Notably, rhinovirus was the most frequently detected non-SARS-CoV-2 respiratory virus in our study. This matches well with data from the large EPIC study [7]. However, the exact role of rhinovirus in upper respiratory tract samples of patients with CAP is still a matter of debate. Influenza virus was the second most prevalent viral pathogen, which coincides with the peak of the influenza season in the northern hemisphere around calendar week 6/2020. Of note, the 2019/20 influenza season was only moderate and had a shorter duration compared with previous seasons. The reasons for this are manifold and include prevailing influenza virus strains, background immunity in the population, vaccine uptake and efficacy but it seems likely that the rapid decline at the end of the season was also influenced by the COVID-19 Public Health measures. This abrupt decline was also observed in surveillance and reporting systems for acute respiratory tract infections ( of the German National Public Health Robert-Koch-Institute [8].
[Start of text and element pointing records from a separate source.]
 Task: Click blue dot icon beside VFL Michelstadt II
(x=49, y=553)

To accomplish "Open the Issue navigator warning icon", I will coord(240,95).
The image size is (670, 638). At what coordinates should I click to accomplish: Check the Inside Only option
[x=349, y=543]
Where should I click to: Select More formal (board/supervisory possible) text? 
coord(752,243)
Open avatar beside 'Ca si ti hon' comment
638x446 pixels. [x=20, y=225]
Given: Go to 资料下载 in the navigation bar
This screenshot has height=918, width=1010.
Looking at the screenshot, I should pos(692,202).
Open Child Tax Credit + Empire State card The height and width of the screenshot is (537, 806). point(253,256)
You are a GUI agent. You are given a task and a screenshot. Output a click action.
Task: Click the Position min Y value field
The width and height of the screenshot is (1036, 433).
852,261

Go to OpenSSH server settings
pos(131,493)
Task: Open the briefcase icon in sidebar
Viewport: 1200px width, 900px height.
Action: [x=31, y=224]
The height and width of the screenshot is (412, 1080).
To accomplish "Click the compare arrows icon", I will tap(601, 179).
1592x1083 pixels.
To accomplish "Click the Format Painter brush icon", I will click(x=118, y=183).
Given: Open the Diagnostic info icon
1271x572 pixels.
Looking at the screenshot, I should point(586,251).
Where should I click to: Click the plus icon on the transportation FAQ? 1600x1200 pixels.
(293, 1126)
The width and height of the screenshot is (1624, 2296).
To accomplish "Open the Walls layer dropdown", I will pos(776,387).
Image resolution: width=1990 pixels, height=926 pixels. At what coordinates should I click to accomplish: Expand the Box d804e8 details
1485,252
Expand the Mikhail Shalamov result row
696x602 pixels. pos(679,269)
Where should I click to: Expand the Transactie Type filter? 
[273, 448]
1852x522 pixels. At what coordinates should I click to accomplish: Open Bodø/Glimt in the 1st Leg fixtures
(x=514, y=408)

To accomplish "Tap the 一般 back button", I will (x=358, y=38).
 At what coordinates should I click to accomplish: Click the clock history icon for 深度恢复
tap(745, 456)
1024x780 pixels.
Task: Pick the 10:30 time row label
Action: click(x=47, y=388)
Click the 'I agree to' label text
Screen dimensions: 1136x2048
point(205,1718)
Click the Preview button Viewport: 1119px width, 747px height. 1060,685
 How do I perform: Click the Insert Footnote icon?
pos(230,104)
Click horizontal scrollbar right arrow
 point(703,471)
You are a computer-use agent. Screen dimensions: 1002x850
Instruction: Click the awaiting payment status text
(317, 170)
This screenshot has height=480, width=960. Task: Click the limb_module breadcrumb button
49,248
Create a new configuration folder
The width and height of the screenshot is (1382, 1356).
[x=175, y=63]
As a limitation, we did not recruit and analyze asymptomatic controls by protocol definition of the CAPNETZ study. This was a rather small scale study and analyzing larger cohorts including children in further studies is warranted. The role of co-detections of respiratory pathogens in COVID-19 patients needs to be addressed in more detail.


We identified respiratory pathogens in 21.5% of patients with community acquired pneumonia in the national CAPNETZ cohort using molecular testing only. SARS-CoV-2 was not detected retrospectively in samples before COVID-19 peaked in Germany giving rise to the notion that SARS-CoV-2 did not initiate unrecognized transmission chains before the end of January.